What She Knew is Gilly Macmillan’s debut novel, and it reminded me a lot of Tana French (but not quite as good) or Sophie Hannah (but a little better) — rotating viewpoints, a distraught mother you can’t quite trust, and set in England. I didn’t realize until I’d finished it that I’d also read Macmillian’s follow up (The Perfect Girl), which I believe I called “perfectly unmemorable”. This, too, was a fast-paced read, but I think it’s going to stick with me a little better.
“A year ago, just after Ben’s disappearance, I was involved in a press conference, which was televised. My role was to appeal for help in finding him. The police gave me a script to read. I assumed people watching it would automatically understand who I was, that they would see I was a mother whose child was missing, and who cared about nothing apart from getting him back.”

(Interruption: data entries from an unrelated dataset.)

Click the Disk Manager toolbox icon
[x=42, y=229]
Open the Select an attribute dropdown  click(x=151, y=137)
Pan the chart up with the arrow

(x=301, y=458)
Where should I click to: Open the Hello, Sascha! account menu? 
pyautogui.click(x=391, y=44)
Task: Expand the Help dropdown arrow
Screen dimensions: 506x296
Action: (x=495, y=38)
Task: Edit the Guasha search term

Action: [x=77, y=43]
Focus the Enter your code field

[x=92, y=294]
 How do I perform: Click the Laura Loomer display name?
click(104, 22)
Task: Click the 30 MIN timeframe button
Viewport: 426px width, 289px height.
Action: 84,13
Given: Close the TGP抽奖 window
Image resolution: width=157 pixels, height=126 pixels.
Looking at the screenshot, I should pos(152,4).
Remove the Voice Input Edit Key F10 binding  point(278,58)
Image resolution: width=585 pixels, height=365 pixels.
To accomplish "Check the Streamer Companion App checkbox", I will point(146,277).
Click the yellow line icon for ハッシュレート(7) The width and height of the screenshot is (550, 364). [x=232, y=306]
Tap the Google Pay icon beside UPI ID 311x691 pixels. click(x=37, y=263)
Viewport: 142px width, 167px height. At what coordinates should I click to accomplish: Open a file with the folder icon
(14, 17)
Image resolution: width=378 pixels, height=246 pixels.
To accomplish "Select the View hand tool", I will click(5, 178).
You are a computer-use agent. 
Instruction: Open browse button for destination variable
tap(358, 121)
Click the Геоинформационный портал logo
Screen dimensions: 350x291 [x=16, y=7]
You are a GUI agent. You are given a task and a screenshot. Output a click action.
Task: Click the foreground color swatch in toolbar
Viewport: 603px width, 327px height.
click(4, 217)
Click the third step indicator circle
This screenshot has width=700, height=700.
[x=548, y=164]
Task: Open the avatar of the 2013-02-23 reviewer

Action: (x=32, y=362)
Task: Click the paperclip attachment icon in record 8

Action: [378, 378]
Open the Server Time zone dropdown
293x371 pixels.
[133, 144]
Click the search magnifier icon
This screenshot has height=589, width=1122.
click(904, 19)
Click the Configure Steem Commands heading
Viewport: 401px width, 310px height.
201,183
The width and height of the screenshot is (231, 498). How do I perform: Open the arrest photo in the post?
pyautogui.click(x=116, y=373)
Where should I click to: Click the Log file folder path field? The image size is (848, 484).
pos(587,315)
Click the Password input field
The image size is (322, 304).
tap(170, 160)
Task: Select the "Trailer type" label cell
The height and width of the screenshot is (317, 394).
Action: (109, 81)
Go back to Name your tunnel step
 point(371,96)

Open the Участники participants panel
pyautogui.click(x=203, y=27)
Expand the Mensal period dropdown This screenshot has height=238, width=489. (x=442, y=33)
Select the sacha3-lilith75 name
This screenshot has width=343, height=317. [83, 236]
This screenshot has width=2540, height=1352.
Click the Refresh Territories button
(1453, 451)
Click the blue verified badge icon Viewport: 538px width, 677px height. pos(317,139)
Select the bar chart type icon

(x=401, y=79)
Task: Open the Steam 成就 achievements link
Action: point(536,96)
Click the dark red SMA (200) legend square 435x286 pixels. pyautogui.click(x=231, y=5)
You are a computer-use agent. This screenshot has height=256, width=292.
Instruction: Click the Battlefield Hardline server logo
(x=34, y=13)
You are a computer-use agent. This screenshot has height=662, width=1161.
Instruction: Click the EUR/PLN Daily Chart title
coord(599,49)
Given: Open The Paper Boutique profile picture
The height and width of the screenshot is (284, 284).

One day while walking with her eight year old son Ben, Rachel Jenner allows him to run ahead on the path in the park. And then he disappears. A police investigation immediately begins, and we watch it unfold from Rachel’s horrified perspective, as well as the officer in charge of the investigation (Jim). Media releases and gossip sites malign Rachel for her actions, and the police view her recent divorce and depression with suspicion as well. Rachel, of course, just wants her son back.
The author does every damn thing she can to make Rachel seem unstable and untrustworthy, even as we look through her eyes. Her family life is full of secrets, which gradually get revealed throughout the story. From the police standpoint, we see Jim pull out all the stops to find Ben, despite the media’s interference and leaks from his own office. I liked Jim’s chapters a lot more than Rachel, just because he’s easier to trust.
It’s a hard book to put down, not so much due of the writing but because I really wanted to find out if Ben was okay. The hows and whys of what really happened didn’t drive me as much as my desire to get to the end. But it’s a pretty well-crafted story, and once I figured out how it would end I was able to slow down a bit and appreciate it more.